Su comportamiento petulante – a veces hasta soez – en los programas de radio y televisión locales, provocaba que el nombre de Petronio Perales enseguida generase expresiones de sorna, malestar y vituperios, aun cuando la conversación se alejase de la especialidad del finado: el deporte.

― Lo que pasa con el deporte es que el chileno no entiende la mayéutica ni la hermenéutica. Les falta leer a Schopenhauer, señor, les falta esforzar el músculo de la glándula pineal, y contactarse con el centro gravitatorio de la masa cuántica terrestre. Ven, queridos pelafustanes, ya no se enseña mayéutica ni hermenéutica en las escuelas de periodismo, por eso tanto burro titulado ― solía comentar en pantalla.

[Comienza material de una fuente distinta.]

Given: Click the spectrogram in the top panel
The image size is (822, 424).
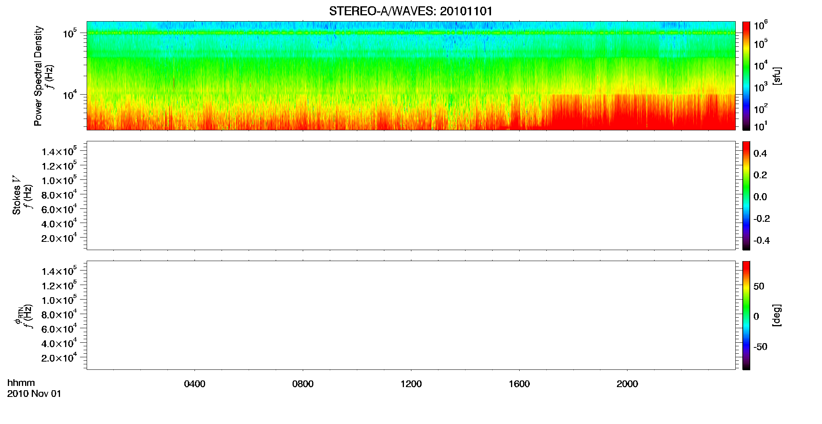Looking at the screenshot, I should click(411, 76).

La vejez a Petronio Perales le había sentado mal. Su rostro se había vuelto un amasijo de greda – se asemejaba a un muñeco de “Plaza Sésamo” – en el que empotraba unos lentes de gruesos marcos cuyos vidrios parecían bollos de arena fundida. Así se le veía caminar por la ciudad, con su porte alto y corpulento, saludando a los desconocidos que lo miraban con recelo, de seguro porque lo reconocían de la televisión o en sus numerosas apariciones en la prensa escrita.

Esa mañana en el banco, sin embargo, nadie lo reconoció. Cuando el cajero le solicitó su carné para cambiarle el cheque, Petronio le preguntó con soberbia si acaso no lo conocía, si no sabía que él era Petronio Perales, hombre de larga trayectoria en radio y televisión. Ante la negativa del cajero, el ofuscado anciano giró hacia el resto del público y pidió que alguien diera fe de su identidad. El silencio le habrá provocado el alza de presión. Volvió a preguntar, esta vez gesticulando y casi a gritos, cómo nadie conoce a Petronio Perales. Se dio vuelta hacia el cajero y le insistió en que, indudablemente, él era quien decía ser.

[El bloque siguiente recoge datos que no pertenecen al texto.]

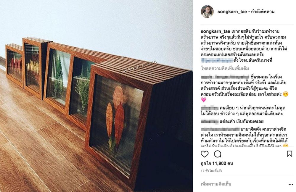Click the 17 ชั่วโมงที่แล้ว timestamp
This screenshot has height=192, width=296.
pos(211,171)
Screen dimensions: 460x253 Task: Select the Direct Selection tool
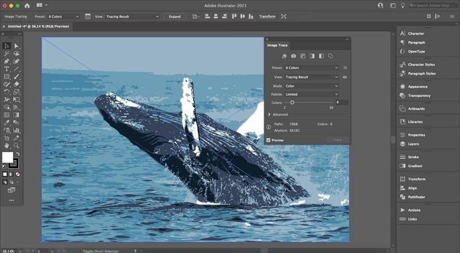[x=16, y=46]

Cuando se acercó el guardia, alarmado por la agitación, Petronio Perales ya se derrumbaba con la expresión de impotencia que cargan algunos muertos. Y allí se quedó sentado.

Y allí lo vi agonizar desde mi posición privilegiada de la fila exclusiva para clientes: era sin duda Petronio Perales, ese viejo de mierda que hablaba huevadas todos los días en televisión.